Vous concevez l’immense économie d’un pareil meuble ? Vous êtes altéré, vous vous trouvez dans les champs…

L’HOMME FEMME.
Au bord d’un ruisseau…

LA FEMME HOMME.
Vous y plongez votre canne, et cela vous épargne quarante centimes, prix ordinaire d’un verre d’eau que vous iriez prendre au café. Dans tout ce qui demande du sucre, vous trempez votre canne. (A la Justice).
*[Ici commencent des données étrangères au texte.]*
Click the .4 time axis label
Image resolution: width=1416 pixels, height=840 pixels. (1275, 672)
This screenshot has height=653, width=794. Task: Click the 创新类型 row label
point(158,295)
Tenez, goûtez-moi ce rotin-ci.

LA JUSTICE.
Laissez donc.

Mme CRIFORT.
Voyons, moi je me décide… ça ne sent rien.

LA FEMME HOMME.

Parce que la préparation n’a peut-être pas encore eu le temps d’agir, mais avant quinze jours…

LA FRANCE.

Ah ! vous êtes folle !
AIR : Il me faudra quitter l’empire.
C’est vers Alfort, m’avez-vous dit, ma mie,
Que vous avez fait vos premiers essais,
Continuez votre raffinerie,
Mais croyez-moi, pour avoir du succès,
Ne faites plus que des sucres français.
Et pour vous dire ma pensée entière,
Sur le produit de cette invention,
Dans l’intérêt de l’exploitation,
Vous auriez dû traverser la rivière
Et vous loger à Charenton.

LA FEMME HOMME.
A Charenton !… est-ce une personnalité ? Morbleu ! Ventrebleu ! si je le savais…

L’HOMME FEMME.
Oui, si elle le savait !… »

La JUSTICE et LA FRANCE les invitent alors à quitter les lieux, et la FEMME HOMME est en colère…
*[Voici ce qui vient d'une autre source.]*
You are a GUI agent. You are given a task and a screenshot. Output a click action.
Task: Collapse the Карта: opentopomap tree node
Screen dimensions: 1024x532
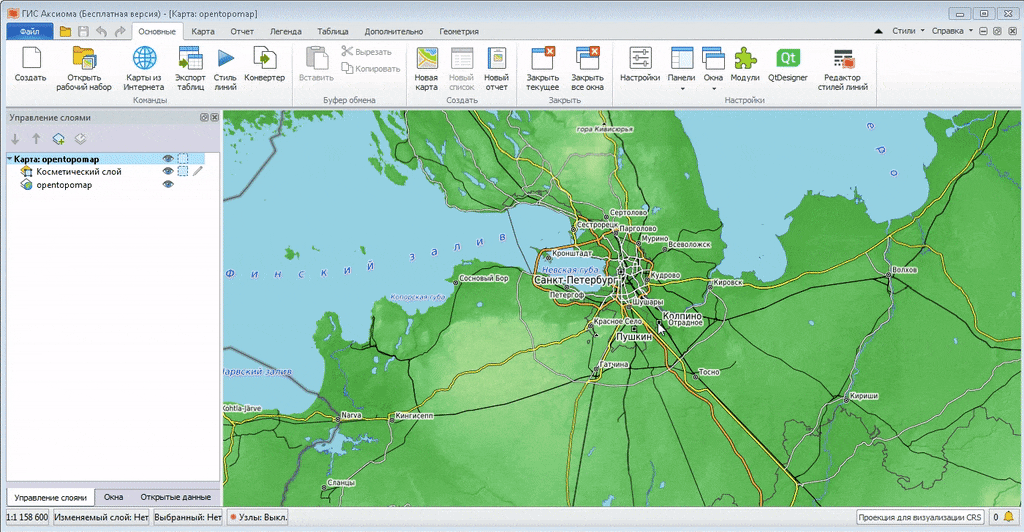pos(9,159)
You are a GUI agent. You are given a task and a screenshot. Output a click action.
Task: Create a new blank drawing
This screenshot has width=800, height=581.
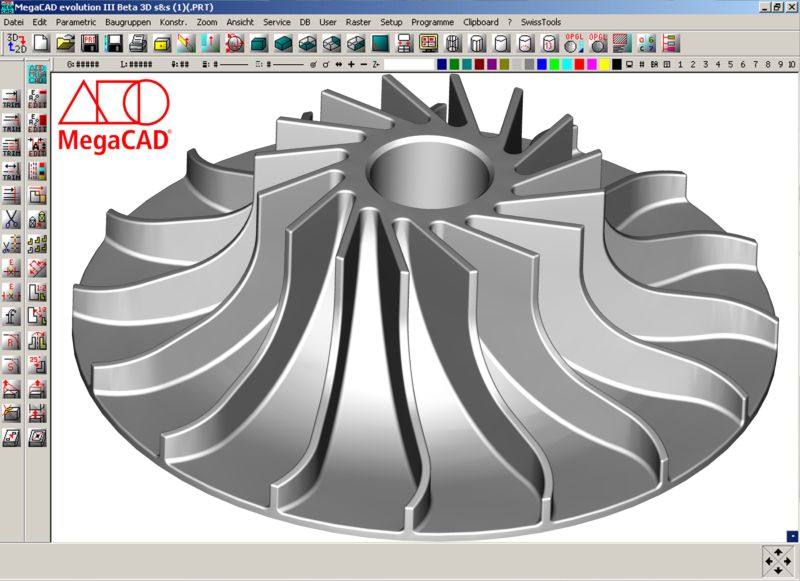coord(41,42)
Voilà comment le théâtre d’alors imaginait les femmes qui se prenaient pour des hommes, incapables d’inventer qui que ce soit, ignorantes, stupides et dignes d’être enfermées à l’asile de fous de Charenton… Quelques décennies passèrent lorsque Marie Curie eut, elle aussi, du mal à s’imposer…

L’illustration est un détail d’une gravure humoristique d’ « Aujourd’hui – journal des ridicules », du 15 octobre 1839, titrée « Congrès masculino-foemino-littéraire ». On reconnaît George Sand fumant le cigare. Le document est conservé aux Archives de l’Indre.